A grande questão é que a Fiat, apesar de não ter o mesmo posicionamento que tem na Europa, se diz uma marca “alegre, pop, colorida, espontânea” também aqui na América do Sul. Além disso, prega ser uma marca italiana e quente, que vibra energia e paixão.
Para justificar sua decisão na Europa, a Fiat disse que a Itália é o país das cores e que, portanto, sendo italiana, a marca quer que seus veículos também sejam reconhecidos como os carros das cores — das cores inspiradas nas belezas italianas, inclusive.
Um discurso, portanto, muito mais coerente do que o visto no Brasil. Ainda que seja apenas uma estratégia de marketing. Por aqui, a gama feita de branco, preto e tons de cinza não condiz com o discurso de italianidade e mistura quente do Brasil.

Mesmo no caso de cores que são relativamente bem recebidas pelo público, como o Azul Amalfi, a Fiat não investe na ampliação de sua oferta. A impressão que passa é que a marca não se esforça para mantê-las em catálogo.
Pensando em racionalizar a operação, ela deixa de atender a pouca — mas existente — demanda por tons coloridos, forçando uma parcela dos clientes a comprar um carro com pouca personalidade. Curiosamente, isso vai contra a ideia que a Fiat tanto prega de que seus carros são de estilo e personalidade únicos.
Também não faz jus ao seu passado, já que alguns anos atrás chegamos a ver dez, doze, quinze tons diferentes disponíveis em sua gama — e para quase todos os modelos. Se a Europa conta hoje com quatro opções de azul e três de laranja, por exemplo, antes também tínhamos no Brasil mais de uma opção de azul, vermelho ou amarelo.

Todo negócio precisa equilibrar filosofia e pragmatismo, isso é inegável. E não estou dizendo que a Fiat deveria ser radical a ponto de abolir o cinza como fez na Europa.

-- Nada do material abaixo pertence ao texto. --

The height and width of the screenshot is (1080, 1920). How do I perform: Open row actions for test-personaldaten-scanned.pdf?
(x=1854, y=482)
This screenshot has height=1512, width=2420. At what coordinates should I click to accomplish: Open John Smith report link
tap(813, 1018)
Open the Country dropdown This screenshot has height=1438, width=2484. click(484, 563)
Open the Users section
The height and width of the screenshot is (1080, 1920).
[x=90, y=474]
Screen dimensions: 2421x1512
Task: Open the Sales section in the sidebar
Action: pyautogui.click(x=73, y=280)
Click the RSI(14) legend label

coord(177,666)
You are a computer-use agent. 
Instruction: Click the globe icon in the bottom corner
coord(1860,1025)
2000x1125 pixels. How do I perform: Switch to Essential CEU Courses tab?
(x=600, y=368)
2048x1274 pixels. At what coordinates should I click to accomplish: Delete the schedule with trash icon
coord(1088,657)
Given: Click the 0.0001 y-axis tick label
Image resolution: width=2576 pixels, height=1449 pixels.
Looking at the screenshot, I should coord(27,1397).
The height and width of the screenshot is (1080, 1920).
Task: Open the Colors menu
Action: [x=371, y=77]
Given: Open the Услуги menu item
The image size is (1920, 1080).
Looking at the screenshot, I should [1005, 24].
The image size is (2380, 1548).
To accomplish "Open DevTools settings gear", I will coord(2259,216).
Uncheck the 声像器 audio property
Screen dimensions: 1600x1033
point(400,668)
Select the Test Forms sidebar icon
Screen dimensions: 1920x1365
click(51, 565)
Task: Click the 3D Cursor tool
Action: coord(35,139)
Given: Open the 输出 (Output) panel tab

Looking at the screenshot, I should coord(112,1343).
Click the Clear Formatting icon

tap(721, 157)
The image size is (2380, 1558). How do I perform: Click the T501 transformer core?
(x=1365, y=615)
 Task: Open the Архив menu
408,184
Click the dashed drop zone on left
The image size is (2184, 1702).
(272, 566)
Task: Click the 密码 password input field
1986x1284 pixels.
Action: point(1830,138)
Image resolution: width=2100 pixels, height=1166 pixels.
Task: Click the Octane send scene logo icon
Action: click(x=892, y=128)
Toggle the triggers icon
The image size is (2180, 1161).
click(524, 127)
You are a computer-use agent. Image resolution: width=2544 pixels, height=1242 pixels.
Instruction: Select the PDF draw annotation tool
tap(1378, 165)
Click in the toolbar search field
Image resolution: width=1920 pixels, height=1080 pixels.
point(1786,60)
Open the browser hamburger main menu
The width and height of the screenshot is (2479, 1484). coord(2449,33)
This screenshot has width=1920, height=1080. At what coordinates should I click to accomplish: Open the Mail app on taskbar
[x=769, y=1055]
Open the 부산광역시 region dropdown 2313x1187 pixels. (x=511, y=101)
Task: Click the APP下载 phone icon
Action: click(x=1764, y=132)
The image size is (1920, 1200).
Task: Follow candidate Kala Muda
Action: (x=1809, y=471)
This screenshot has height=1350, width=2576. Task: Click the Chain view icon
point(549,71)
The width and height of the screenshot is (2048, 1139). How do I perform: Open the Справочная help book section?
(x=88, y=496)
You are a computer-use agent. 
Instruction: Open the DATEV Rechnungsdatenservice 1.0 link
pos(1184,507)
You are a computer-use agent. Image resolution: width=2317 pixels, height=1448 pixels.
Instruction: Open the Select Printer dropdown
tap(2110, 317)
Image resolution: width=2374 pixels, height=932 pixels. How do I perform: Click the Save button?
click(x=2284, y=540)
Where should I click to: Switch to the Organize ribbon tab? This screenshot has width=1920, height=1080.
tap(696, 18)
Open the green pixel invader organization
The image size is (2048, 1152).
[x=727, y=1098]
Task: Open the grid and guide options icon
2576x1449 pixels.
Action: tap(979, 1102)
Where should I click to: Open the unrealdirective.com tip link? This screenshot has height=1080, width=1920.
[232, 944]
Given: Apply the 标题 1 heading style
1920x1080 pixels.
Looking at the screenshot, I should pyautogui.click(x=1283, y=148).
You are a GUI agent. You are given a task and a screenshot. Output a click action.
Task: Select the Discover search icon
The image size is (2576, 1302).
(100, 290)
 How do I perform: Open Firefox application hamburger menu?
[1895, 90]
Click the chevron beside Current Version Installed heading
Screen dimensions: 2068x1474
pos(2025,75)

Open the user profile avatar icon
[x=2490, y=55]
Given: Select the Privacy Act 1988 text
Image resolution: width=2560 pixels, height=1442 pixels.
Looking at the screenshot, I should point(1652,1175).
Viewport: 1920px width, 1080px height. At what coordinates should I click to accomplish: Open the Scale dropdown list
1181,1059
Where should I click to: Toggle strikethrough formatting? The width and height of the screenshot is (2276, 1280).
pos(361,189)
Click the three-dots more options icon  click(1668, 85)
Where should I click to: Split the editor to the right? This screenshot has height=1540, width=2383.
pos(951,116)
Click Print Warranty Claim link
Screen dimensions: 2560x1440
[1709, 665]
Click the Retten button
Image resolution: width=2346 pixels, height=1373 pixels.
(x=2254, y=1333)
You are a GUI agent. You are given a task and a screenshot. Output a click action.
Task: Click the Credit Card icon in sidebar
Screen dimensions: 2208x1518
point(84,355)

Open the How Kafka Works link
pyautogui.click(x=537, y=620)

Mas é uma pena que, em seu principal mercado no mundo, a marca não esteja nem mesmo tentando atingir esse equilíbrio, quando muitas de suas rivais — até com posicionamento e modelos muito mais conservadores — estejam. Afinal, as poucas cores que existem além de branco, cinza e preto são eliminadas do catálogo após existirem com uma oferta já limitada.
Há muitas coisas que a Fiat da Europa, que parou no tempo, precisa aprender com a Fiat do Brasil. Mas, em termos de cores, podemos definitivamente dizer que é a Fiat do Brasil que precisa aprender com a matriz.